蜘蛛の巣合戦――殴り込み!! vs チーム・シープ編


 ほぼ、同時刻。


 麻実と零華が火花を散らしながらの。合戦の真っ只中。毒島邸を中心にして、両陣営がぶつかり合いを繰り広げている範囲から少し外れた場所に移ると。
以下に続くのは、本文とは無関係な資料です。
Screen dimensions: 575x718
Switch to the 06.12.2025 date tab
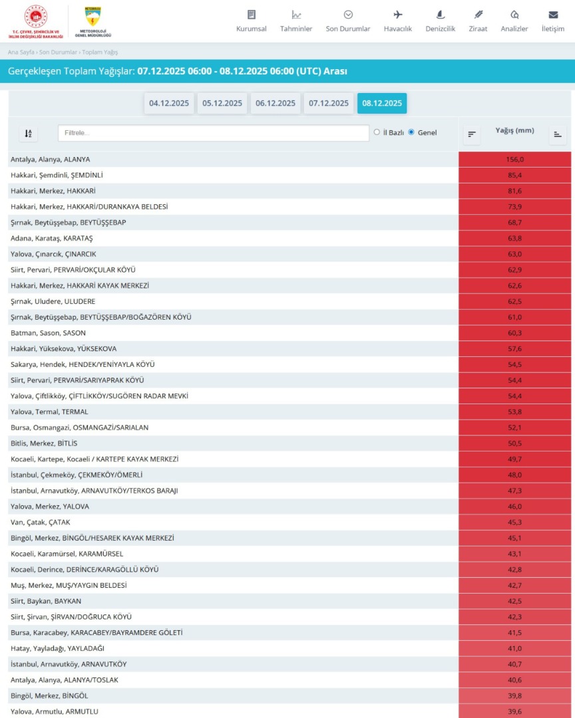point(276,103)

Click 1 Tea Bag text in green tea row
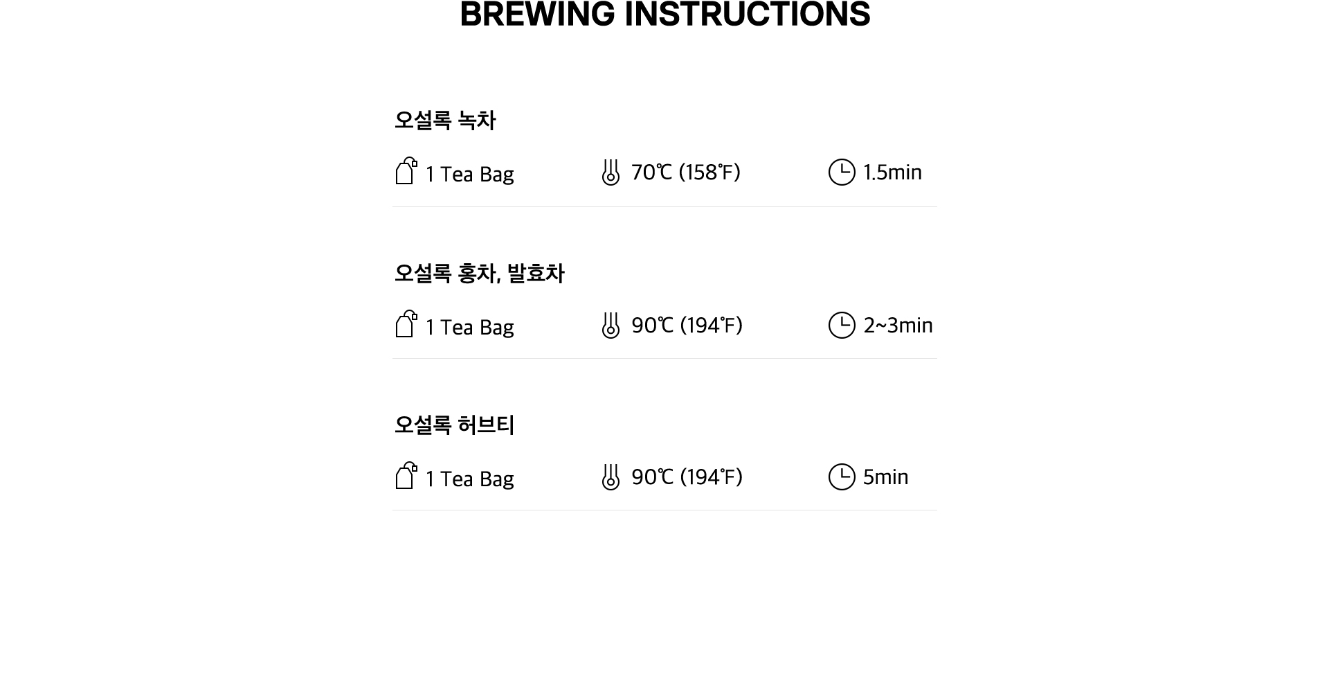point(469,174)
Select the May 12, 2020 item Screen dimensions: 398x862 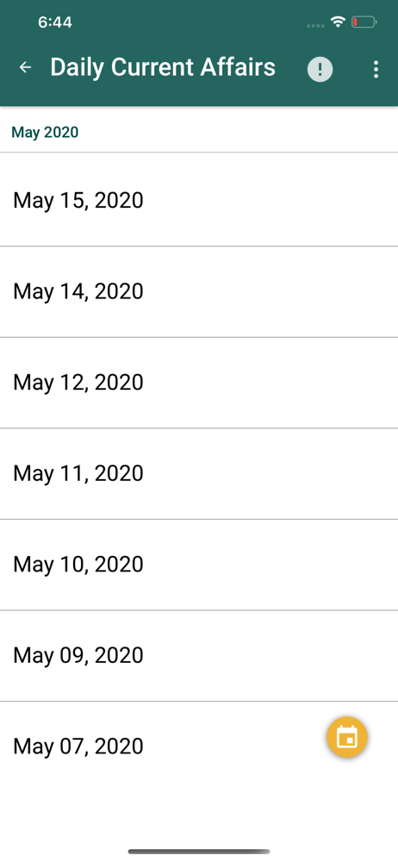point(199,383)
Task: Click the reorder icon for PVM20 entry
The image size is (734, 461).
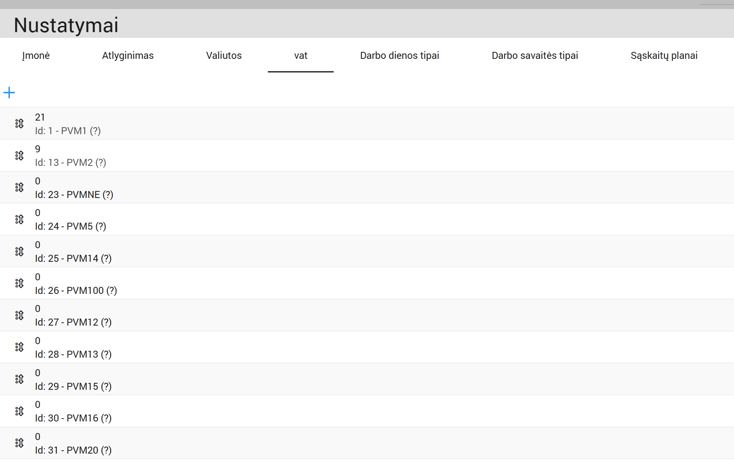Action: click(19, 443)
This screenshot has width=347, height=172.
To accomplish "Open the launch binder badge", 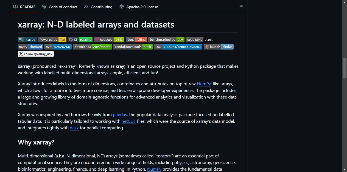I will point(219,47).
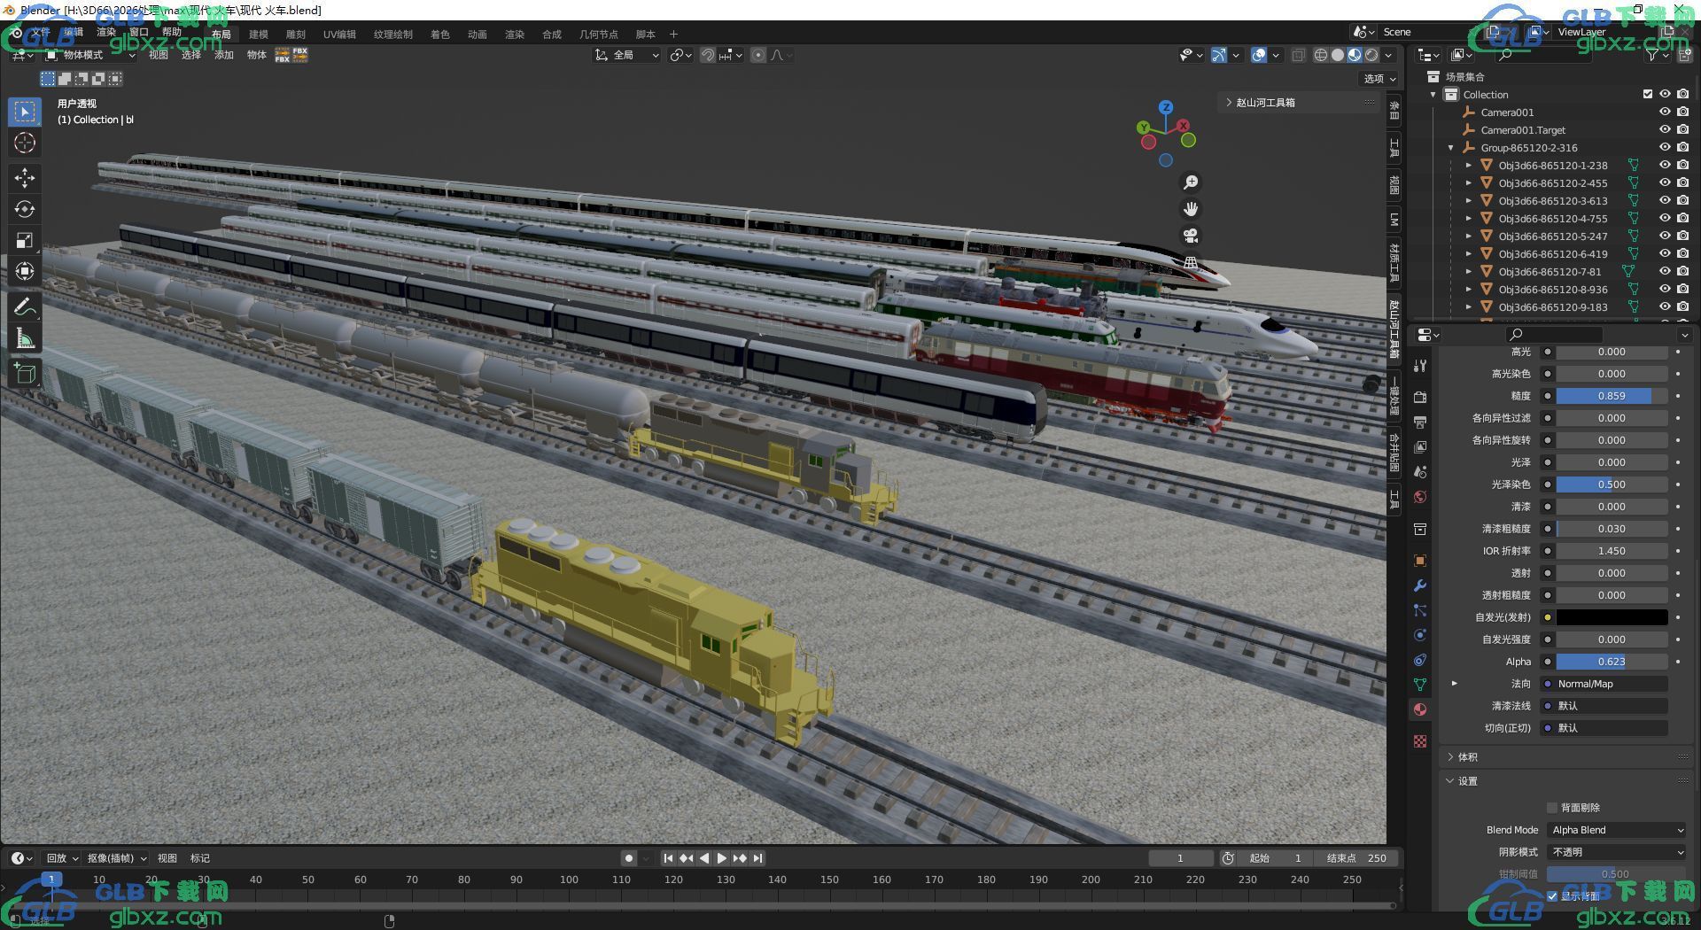The width and height of the screenshot is (1701, 930).
Task: Switch to the UV编辑 workspace tab
Action: pyautogui.click(x=339, y=35)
 長崎の市街地が見渡せるくらいの位置に建つ、零華の別荘のある山から少し離れて下ったところに、八爪目練の別荘があった。それは、周りを程よく草木に囲まれた、白い木造の三階建て。

 の、一階。

 ワインレッドのショートジャケットの制服が印象的な、聖ガブリエラ女学園の生徒たちが六名、それぞれソファーや椅子などに腰を下ろして読書やゲームの類いなどをしてくつろいでいた。しかも、ただ遊び呆けているようにも見せて、ちゃんと建物内外の警備および見張りも兼ねている。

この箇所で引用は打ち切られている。